Okuma Metni:
1.LİG

Ömer Hızlıok kimlere ateş püskürdü?

Altay'da eski başkan adaylarından Ömer Hızlıok, kendisi için karalama kampanyası yapıldığını belirterek tepki gösterdi.

Ömer Hızlıok kimlere ateş püskürdü?
Altay'da eski başkan adaylarından Ömer Hızlıok, kendisi için karalama kampanyası yapıldığını belirterek tepki gösterdi. 
 
 
Ömer Hızlıok'un açıklaması şu şekilde:

Bizim amacımız, kimseyle kavga etmek değildir. Ancak, insanlara kendimizi anlatmaya çalışmak için yaptığımız her açıklamada; sanki kavga ediyormuş gibi bir hava estiriliyor. Oysa amacımız doğru bildiklerimizi söyleyip en azından bundan sonra doğruların yapılmasını sağlamaktır. Ancak görüyorum ki; yöneticilik yapmayan Altaylılar bile daha akılcı ve sağlıklı bir düşünce sergiliyor.

Altay Spor Kulübü'nün içindeki hiçbir iş yapmayanlar, kendi eksiklerinin kapatılması için sürekli düşman yaratmaya ve bizlere "belden aşağıya" vurmaya çalışıyorlar. Biz yaptığımız açıklamalarda sert konuşsak ta kimseye belden aşağıya vurmadık. Sürekli gündem değiştirmelerindeki amaç, kendi başarısızlıklarını ört bas etmektir. Göreceksiniz çok yakında, "Ne yapalım düştü" deyip bu konuyu da unutturup, başka gündemler yaratacaklar. Takımın ikinci kez düşmesiyle neredeyse ilgilenmeyip, hala post kavgasını sorumsuzca sürdürmelerinden bunu çok açıkça anlamaktayız. Kulübün son yirmi yılını sanki biz yönetmişiz, takımın düştüğü durumun tek suçlusu bizmişiz gibi bir davranış sergileyerek hala statüko'yu sürdürme çabaları da görüldüğü gibi hiçbir sonuç vermemektedir. Herkes bir kez daha anlamıştır ki; Ömer Hızlıok'u "düşman" göstermek artık karın doyurmamaktadır. 22 Mayıs 2001 tarihli Hürriyet gazetesinde yayınlanan, "Hızlıok'a sürpriz" başlıkla haberde, sanki utanılacak bir durum varmış gibi, haberin kulüpten gazetelere servis yapılması, işte yukarıda bahsettiğim "hiçbir işe yaramayanların" icraatıdır.

Verilen Öğeler:
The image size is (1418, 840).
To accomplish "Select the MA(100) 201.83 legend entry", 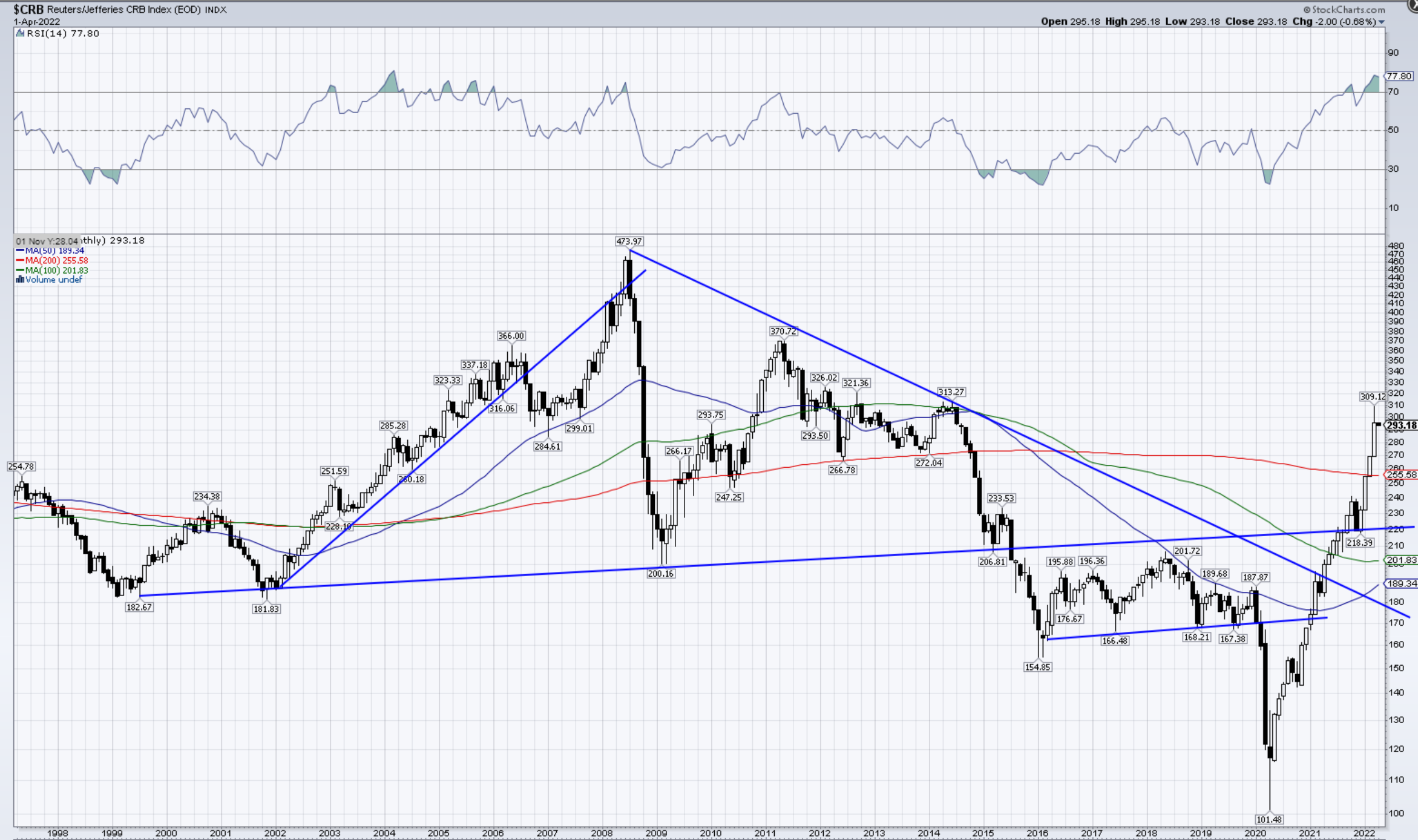I will pyautogui.click(x=56, y=271).
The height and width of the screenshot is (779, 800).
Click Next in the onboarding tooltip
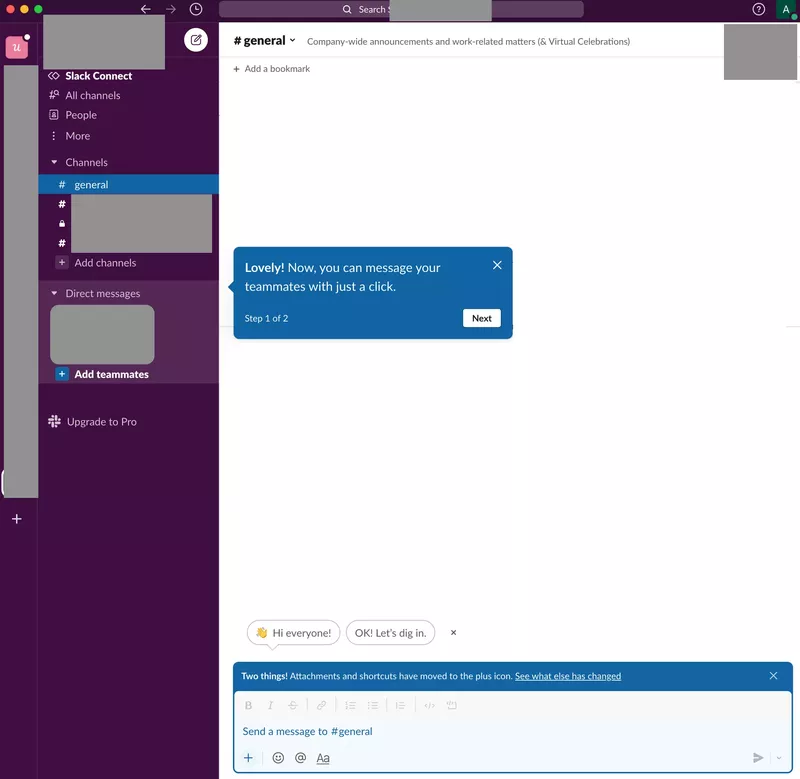(481, 318)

Aşağıdakileri Tamamlayın:
a - Okuma metninde "Bizim amacımız, kimseyle" sözcükleriyle başlayıp "bir düşünce sergiliyor." sözcükleriyle biten bölümü, "Altaylılar" yerine "taraftarlar" koyarak yeniden yazın.
b - Okuma metnine göre Ömer Hızlıok, kulüp içinde hiçbir iş yapmayanların sürekli gündem değiştirmesini hangi amaca bağlıyor? Bir ila üç cümleyle açıklayın.

Çözümlü Yanıtlar:
a -
Bizim amacımız, kimseyle kavga etmek değildir. Ancak, insanlara kendimizi anlatmaya çalışmak için yaptığımız her açıklamada; sanki kavga ediyormuş gibi bir hava estiriliyor. Oysa amacımız doğru bildiklerimizi söyleyip en azından bundan sonra doğruların yapılmasını sağlamaktır. Ancak görüyorum ki; yöneticilik yapmayan taraftarlar bile daha akılcı ve sağlıklı bir düşünce sergiliyor.

b - Hızlıok'a göre bu kişiler, kendi başarısızlıklarını ört bas etmek için sürekli gündem değiştiriyor.